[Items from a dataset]
↓↓↓
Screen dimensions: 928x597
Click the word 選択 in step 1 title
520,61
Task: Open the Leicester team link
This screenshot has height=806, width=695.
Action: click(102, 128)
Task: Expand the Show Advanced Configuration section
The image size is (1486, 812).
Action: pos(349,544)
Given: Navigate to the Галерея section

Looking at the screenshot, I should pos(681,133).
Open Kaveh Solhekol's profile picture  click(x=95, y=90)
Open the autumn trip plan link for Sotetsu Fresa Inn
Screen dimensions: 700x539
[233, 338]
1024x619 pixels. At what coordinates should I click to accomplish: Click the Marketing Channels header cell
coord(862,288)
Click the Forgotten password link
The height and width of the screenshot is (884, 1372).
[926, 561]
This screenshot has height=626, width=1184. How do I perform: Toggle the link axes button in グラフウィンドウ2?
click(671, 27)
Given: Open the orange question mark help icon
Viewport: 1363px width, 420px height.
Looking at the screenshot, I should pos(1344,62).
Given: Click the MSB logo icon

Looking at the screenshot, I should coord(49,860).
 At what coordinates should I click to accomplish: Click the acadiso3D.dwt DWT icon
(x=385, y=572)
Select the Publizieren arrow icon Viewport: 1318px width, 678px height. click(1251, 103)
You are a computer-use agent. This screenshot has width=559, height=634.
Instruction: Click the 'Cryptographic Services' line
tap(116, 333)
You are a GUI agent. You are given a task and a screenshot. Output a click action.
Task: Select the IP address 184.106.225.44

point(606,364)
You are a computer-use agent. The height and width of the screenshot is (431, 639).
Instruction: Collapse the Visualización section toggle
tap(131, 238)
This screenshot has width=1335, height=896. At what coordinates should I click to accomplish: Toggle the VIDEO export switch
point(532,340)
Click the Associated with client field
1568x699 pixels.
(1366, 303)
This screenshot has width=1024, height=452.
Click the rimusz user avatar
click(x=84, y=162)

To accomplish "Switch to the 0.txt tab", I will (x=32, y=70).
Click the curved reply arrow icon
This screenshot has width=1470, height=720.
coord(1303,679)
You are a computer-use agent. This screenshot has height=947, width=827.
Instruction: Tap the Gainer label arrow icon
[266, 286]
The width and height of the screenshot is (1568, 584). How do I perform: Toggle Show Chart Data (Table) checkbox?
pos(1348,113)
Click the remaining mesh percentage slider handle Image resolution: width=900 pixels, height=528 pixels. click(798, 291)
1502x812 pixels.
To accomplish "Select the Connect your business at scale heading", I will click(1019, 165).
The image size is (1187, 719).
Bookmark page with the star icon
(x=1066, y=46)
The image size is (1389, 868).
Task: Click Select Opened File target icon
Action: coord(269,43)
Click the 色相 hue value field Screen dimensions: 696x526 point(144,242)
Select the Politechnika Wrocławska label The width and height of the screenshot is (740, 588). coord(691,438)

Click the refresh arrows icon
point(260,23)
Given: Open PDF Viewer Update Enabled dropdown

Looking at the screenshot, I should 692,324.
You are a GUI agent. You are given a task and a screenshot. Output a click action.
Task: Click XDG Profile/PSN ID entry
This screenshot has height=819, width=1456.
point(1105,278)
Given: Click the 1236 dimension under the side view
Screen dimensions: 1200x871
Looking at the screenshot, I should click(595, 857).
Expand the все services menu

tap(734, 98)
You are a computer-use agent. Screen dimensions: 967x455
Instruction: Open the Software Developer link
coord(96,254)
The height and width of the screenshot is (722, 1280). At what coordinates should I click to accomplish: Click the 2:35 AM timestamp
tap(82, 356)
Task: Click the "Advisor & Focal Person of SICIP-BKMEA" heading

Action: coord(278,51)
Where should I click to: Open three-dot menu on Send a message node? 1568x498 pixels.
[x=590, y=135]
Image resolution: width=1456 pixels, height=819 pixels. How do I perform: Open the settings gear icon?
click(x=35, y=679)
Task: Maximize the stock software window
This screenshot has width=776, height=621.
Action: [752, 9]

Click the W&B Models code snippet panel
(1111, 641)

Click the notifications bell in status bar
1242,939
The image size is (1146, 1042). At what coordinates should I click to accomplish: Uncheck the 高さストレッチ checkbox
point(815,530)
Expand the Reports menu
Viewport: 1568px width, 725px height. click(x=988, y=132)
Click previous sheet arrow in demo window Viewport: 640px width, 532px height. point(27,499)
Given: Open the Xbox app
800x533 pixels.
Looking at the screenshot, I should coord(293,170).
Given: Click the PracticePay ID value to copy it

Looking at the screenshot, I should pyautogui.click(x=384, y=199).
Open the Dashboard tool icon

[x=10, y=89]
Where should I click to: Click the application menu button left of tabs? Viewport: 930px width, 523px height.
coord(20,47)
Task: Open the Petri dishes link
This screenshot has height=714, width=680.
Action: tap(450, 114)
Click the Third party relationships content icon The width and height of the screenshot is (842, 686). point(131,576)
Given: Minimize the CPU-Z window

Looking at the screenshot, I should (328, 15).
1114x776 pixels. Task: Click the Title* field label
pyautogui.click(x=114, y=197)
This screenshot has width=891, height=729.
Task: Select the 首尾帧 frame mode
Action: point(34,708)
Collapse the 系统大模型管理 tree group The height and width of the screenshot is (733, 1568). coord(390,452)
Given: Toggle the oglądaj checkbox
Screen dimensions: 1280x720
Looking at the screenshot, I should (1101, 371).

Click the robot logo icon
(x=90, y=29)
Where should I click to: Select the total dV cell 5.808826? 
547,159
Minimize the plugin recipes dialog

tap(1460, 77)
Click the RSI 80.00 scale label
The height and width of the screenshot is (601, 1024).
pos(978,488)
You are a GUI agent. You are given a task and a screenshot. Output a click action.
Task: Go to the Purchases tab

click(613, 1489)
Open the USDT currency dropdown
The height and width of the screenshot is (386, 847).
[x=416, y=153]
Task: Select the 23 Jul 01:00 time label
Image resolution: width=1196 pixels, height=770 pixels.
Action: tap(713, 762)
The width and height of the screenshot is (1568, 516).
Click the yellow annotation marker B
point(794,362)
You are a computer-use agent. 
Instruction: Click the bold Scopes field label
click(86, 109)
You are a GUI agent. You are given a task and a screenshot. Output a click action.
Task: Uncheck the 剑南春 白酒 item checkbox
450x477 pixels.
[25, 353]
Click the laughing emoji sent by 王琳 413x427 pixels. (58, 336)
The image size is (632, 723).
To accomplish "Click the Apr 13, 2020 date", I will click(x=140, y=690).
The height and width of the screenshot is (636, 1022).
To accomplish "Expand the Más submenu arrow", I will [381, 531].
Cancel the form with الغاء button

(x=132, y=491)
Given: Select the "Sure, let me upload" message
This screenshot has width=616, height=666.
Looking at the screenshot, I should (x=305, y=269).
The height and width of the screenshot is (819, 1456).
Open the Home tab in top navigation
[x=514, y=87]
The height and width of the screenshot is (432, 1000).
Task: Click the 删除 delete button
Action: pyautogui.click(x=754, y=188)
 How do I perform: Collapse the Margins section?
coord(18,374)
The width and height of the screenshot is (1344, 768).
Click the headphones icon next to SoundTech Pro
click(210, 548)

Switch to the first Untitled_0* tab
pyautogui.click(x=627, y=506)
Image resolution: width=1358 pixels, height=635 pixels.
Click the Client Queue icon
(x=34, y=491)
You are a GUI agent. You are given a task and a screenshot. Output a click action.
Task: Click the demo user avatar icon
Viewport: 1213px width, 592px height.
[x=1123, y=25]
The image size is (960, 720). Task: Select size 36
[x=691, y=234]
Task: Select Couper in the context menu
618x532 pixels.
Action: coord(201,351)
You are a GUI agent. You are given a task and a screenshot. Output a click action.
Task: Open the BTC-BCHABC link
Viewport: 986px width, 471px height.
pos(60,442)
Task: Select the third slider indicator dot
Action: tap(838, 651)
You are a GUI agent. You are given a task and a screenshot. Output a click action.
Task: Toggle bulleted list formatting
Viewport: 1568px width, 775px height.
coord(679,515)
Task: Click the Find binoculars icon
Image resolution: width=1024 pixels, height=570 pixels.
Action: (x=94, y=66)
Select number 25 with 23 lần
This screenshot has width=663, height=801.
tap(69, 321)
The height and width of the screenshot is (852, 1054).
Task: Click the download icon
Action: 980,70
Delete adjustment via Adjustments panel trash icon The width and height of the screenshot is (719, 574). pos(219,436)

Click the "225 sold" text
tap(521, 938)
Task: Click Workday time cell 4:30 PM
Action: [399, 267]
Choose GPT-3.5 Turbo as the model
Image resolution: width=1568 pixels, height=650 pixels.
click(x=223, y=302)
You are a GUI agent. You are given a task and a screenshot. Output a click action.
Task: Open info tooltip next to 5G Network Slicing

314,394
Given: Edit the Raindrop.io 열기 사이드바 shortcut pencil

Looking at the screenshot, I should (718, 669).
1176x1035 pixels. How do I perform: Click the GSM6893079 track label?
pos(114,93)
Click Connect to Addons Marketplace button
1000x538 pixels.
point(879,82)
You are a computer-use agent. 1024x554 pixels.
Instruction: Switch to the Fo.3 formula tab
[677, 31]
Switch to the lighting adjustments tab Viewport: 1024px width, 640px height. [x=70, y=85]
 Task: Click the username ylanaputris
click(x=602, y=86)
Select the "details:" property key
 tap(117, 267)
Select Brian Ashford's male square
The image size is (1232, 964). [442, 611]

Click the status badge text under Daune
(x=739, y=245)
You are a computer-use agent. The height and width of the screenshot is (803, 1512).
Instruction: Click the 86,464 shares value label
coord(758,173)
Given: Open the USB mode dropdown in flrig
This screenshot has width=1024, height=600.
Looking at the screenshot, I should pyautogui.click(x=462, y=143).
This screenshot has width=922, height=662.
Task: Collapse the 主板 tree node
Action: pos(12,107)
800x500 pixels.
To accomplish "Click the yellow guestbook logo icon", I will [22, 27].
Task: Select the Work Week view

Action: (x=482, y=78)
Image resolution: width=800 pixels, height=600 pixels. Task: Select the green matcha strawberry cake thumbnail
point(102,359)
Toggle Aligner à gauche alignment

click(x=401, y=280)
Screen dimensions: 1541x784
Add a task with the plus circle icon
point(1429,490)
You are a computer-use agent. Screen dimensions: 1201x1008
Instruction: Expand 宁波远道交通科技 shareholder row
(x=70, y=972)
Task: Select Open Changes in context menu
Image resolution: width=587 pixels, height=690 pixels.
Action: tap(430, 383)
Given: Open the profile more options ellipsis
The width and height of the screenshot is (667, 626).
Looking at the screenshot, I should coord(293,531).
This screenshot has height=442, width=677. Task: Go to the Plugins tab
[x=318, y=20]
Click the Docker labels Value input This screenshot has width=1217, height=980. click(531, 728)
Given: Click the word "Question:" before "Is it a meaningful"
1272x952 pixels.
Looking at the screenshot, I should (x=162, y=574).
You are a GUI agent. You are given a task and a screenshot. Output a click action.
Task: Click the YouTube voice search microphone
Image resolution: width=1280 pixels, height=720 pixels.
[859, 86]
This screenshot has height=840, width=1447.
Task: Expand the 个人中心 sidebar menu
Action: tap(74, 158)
↑↑↑
- What to produce:
Only the line containing "Task: Click the YouTube" and the lines after it, through the end of the data, should be copied, exactly as they are.

- Solution for this task:
Task: Click the YouTube voice search microphone
Image resolution: width=1280 pixels, height=720 pixels.
[859, 86]
This screenshot has height=840, width=1447.
Task: Expand the 个人中心 sidebar menu
Action: tap(74, 158)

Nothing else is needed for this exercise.